John Ashbery
In this episode of Intercourse, hear John Ashberry read from his selected works. American authors Geoffery O'Brien, Ben Lerner, Monica de la Torre, and John Yau discuss Ashberry's influence.
ABOUT
John Ashbery is a winner of the Pulitzer Prize, the National Book Award, and a MacArthur “Genius” Grant. One of the most influential poets of the twentieth century, Ashbery came to acclaim in the 1960s and 70s, when abstract expressionism was at its peak. A penultimate postmodernist, Ashbery became associated early on with the New York School, and his incredible canon of works—including Some Trees (1956), The Double Dream of Spring (1970), Self-Portrait in a Convex Mirror (1975) and Houseboat Days (1977), in particular—is notable for being particularly impacted by the visual arts.
Ben Lerner was born in Topeka, Kansas. He has been a Fulbright, Guggenheim, and MacArthur Fellow, among other honors. He is the author of two novels: Leaving the Atocha Station and 10:04, and three poetry collections: The Lichtenberg Figures, Angle of Yaw, and Mean Free Path. His monograph,The Hatred of Poetry, is forthcoming this spring.

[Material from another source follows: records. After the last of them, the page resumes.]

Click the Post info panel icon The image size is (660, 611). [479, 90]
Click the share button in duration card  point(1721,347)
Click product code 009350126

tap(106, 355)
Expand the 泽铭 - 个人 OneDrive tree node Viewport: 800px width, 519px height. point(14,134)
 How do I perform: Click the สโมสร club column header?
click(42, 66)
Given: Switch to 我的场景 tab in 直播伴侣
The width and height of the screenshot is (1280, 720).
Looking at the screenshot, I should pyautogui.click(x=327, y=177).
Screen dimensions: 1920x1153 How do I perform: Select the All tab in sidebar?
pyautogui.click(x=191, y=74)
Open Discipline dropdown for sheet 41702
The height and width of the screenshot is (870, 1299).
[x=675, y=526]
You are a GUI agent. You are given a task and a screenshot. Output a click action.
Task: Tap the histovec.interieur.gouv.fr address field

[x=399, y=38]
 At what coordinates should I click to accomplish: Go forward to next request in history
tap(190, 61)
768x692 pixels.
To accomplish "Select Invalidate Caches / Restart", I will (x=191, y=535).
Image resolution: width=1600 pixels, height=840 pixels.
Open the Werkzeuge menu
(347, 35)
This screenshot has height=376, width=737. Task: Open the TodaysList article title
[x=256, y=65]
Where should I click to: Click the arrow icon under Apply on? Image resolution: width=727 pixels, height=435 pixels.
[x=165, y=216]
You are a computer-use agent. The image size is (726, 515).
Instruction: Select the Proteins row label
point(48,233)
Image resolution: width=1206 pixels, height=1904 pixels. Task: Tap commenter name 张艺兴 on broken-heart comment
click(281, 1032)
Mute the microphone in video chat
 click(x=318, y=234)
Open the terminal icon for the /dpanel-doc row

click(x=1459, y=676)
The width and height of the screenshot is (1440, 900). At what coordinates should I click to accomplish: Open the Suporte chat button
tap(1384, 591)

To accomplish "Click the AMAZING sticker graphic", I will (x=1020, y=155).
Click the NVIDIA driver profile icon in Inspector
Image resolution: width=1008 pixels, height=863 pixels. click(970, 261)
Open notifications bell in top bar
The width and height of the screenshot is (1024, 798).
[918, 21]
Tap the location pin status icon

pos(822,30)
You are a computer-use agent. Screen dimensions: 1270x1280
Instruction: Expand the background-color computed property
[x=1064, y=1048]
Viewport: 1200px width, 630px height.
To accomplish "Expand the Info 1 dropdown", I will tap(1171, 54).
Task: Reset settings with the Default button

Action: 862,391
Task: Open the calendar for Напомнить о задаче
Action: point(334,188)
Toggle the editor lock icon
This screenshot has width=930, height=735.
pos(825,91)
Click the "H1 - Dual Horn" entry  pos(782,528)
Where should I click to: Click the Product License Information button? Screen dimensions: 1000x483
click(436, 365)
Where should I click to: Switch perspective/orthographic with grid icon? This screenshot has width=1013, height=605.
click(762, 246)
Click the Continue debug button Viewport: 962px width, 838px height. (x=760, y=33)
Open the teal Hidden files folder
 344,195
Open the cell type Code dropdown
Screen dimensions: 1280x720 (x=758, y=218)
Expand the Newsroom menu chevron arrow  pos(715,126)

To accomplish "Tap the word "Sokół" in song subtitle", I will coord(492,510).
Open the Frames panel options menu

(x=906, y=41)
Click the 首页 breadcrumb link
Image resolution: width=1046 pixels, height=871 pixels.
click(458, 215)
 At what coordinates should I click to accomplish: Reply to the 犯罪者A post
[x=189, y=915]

Geoffrey G. O’Brien is the author most recently of People on Sunday (Wave Books, 2013); Metropole (2011), Green and Gray (2007), and The Guns and Flags Project (2002), were all published by The University of California Press. His chapbooks include Hesiod (Song Cave, 2010), and Poem with No Good Lines (Hand Held Editions, 2010). He is the coauthor (with John Ashbery and Timothy Donnelly) of Three Poets (Minus A Press, 2012) and (in collaboration with the poet Jeff Clark) of 2A (Quemadura, 2006). O’Brien is an Associate Professor in the English Department at UC Berkeley and also teaches for the Prison University Project at San Quentin State Prison.
Mónica de la Torre’s The Happy End/ All Welcome is forthcoming from Ugly Duckling Presse in 2016. Previous poetry books include Public Domain (Roof Books, 2009) and Talk Shows (Switchback, 2007), as well as two collections in Spanish. Her work has been recently published in The New Yorker, Convolution, frieze, Triple Canopy’s Corrected Slogans, The White Review, and the New Museum’s 2015 triennial volume The Animated Reader. She is BOMB Magazine’s senior editor.
John Yau is a poet, fiction writer, critic, curator, publisher of the literary press, Black Square Editions, and editor of the online magazine, Hyperallergic Weekend. His latest publications include the monographs Catherine Murphy (forthcoming), Richard Artschwager: Into the Desert (2015) and A Thing Among Things: The Art of Jasper Johns (2009), and the poetry book Further Adventures in Monochrome (2012). He is Professor of Critical Studies in the Visual Arts Department at the Mason Gross School of the Arts (Rutgers University). He lives in New York.